Operators can preset the wave frequency, speed of the conveyor belt, and other process parameters for rapid product changeovers.Operators can preset the wave frequency, speed of the conveyor belt, and other process parameters for rapid product changeovers.Rhino FoodsInstalled in 2018, the hygienically designed Messer Wave Freezer includes a base unit and two modular sections, which provide the needed dwell time for full freezing at the desired production rate. In addition to the ability to control the intensity of the wave, the freezer system is divided into three zones that can also be independently controlled. Processing parameters are adjusted and stored for each product through a touchscreen panel on the base unit.

Food safety

Cookie dough is not generally designed as ready-to-eat, as anyone prone to snitch raw dough before the cookies bake might’ve been warned. Though Rhino Foods pasteurizes its ingredients, “we are keenly aware of food safety, and cleanability is super important to us,” Steinfeld says.

The plant shuts down all its cryogenic freezers for cleaning every day and performs multiple tests, pre- and post-processing, to make sure sanitation procedures are effective. This cleaning process is another key advantage of Messer’s Wave Freezer, according to Steinfeld. The spiral freezers that Rhino Foods uses have 120 to 200 ft of belt that needs to be cleaned, compared with about 70 ft of belt in the wave freezer.

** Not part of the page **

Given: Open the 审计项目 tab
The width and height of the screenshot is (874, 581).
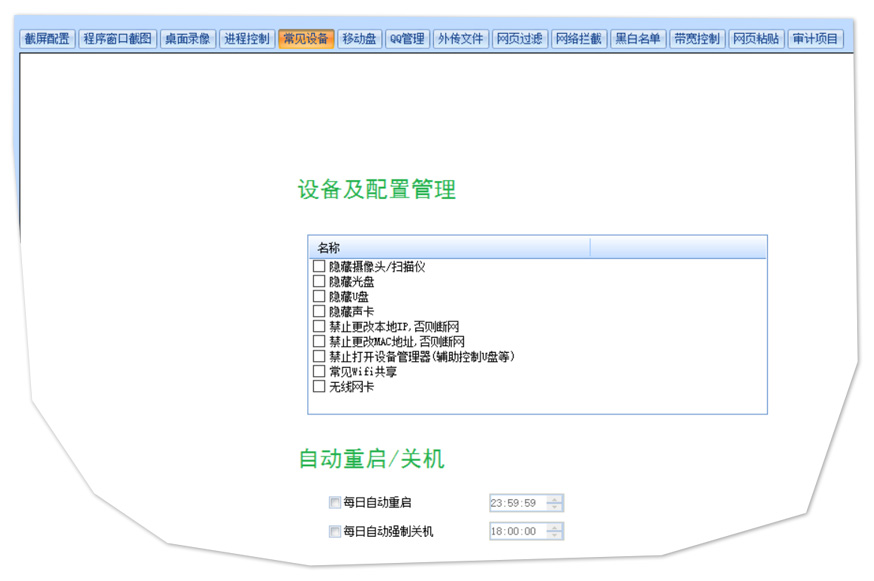Looking at the screenshot, I should coord(815,39).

“Plus, the entire top of the freezer rises, and that gives us complete accessibility to all internal surfaces and the entire length of belt,” Steinfeld adds. The spiral freezers, by comparison, have three doors, but workers need to get in and reach to spray all the inside surfaces. The spiral freezers also get more ice buildup in the bottom, which must be manually removed.

Rhino Foods has more capacity in the Messer Wave Freezer than expected, but Steinfeld and his team are working with Messer to expand freezer capacity even further as demand builds. “We picked a target that we hope to reach sometime in the next year, and I’m confident that, with Messer’s support, we are going to hit that,” Steinfeld says.